==== Task inputs
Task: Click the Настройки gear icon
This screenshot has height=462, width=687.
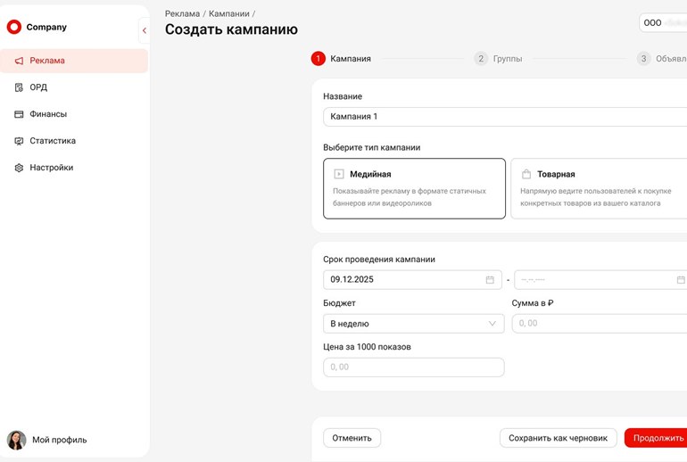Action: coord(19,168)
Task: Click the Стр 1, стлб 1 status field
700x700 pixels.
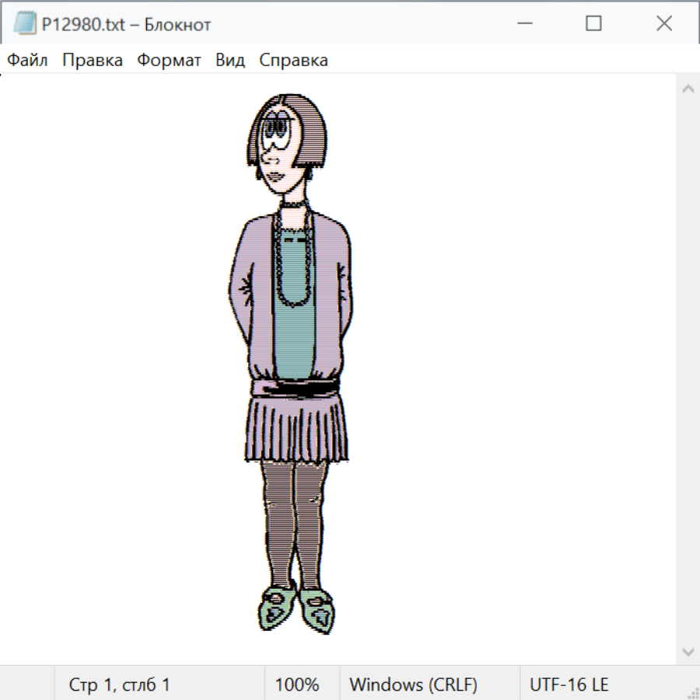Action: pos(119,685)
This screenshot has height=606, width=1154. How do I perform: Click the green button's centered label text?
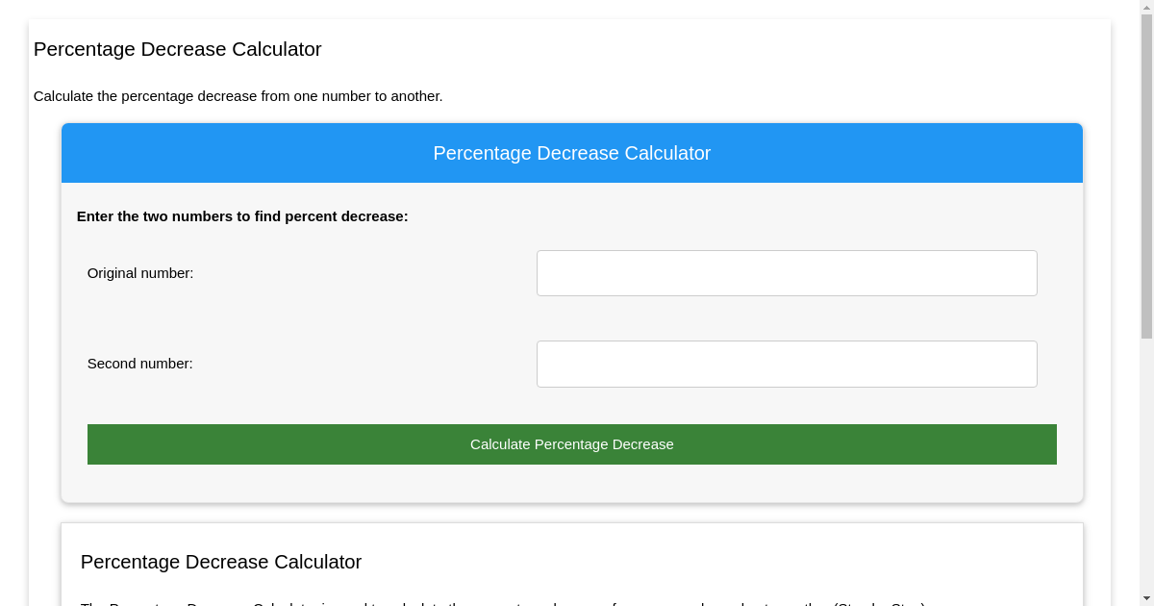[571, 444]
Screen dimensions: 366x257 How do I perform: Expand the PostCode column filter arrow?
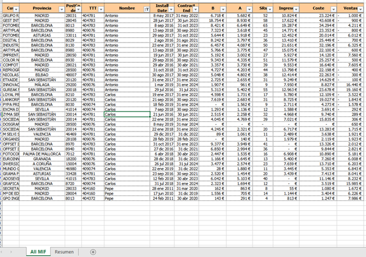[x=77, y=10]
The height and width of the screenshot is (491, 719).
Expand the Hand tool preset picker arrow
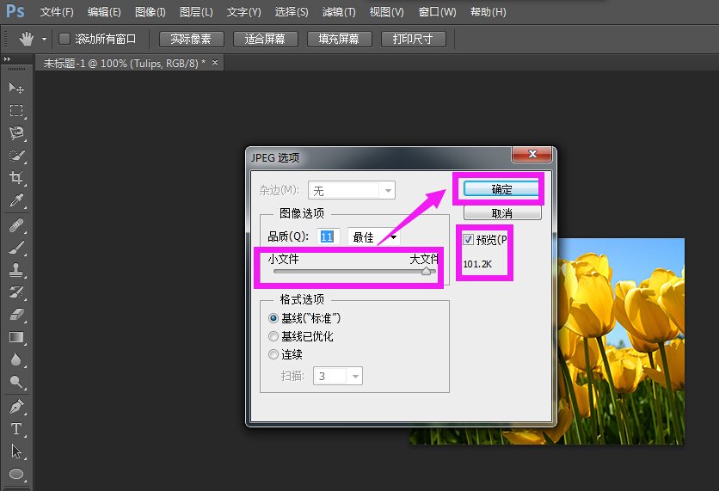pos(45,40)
========
▸ Task objective: Please output each line above exactly and omit all images.

▸ Output of the exercise:
Task: Click the Настройки gear icon
This screenshot has height=462, width=687.
Action: coord(19,168)
Task: Click the Стр 1, стлб 1 status field
700x700 pixels.
Action: pos(119,685)
This screenshot has height=606, width=1154. How do I perform: Click the green button's centered label text?
[571, 444]
Screen dimensions: 366x257 How do I perform: Expand the PostCode column filter arrow?
[x=77, y=10]
The height and width of the screenshot is (491, 719).
Expand the Hand tool preset picker arrow
pos(45,40)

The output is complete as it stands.